● **WORK TO DO**:
Convert every line in the rows below into a numbered list, leaving out blank lines.

[Interface element records]
=======
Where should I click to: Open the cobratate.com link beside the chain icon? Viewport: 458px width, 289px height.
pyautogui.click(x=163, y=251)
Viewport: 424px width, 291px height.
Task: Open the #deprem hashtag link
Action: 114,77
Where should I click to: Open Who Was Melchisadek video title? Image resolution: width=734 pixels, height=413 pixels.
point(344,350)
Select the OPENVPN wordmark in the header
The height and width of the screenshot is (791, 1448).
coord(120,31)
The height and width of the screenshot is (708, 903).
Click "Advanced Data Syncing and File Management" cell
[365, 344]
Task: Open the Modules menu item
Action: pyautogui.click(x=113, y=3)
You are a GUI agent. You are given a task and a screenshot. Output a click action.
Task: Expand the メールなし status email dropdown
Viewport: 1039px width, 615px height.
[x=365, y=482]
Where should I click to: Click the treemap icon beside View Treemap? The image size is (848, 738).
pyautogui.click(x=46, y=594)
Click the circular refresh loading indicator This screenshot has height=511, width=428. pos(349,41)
=======
● **THE COMPLETED TASK**:
1. Where should I click to: Open the cobratate.com link beside the chain icon? Viewport: 458px width, 289px height.
2. pyautogui.click(x=163, y=251)
3. Viewport: 424px width, 291px height.
4. Task: Open the #deprem hashtag link
5. Action: 114,77
6. Where should I click to: Open Who Was Melchisadek video title? Image resolution: width=734 pixels, height=413 pixels.
7. point(344,350)
8. Select the OPENVPN wordmark in the header
9. The height and width of the screenshot is (791, 1448).
10. coord(120,31)
11. The height and width of the screenshot is (708, 903).
12. Click "Advanced Data Syncing and File Management" cell
13. [365, 344]
14. Task: Open the Modules menu item
15. Action: pyautogui.click(x=113, y=3)
16. You are a GUI agent. You are given a task and a screenshot. Output a click action.
17. Task: Expand the メールなし status email dropdown
18. Viewport: 1039px width, 615px height.
19. [x=365, y=482]
20. Where should I click to: Click the treemap icon beside View Treemap? The image size is (848, 738).
21. pyautogui.click(x=46, y=594)
22. Click the circular refresh loading indicator This screenshot has height=511, width=428. pos(349,41)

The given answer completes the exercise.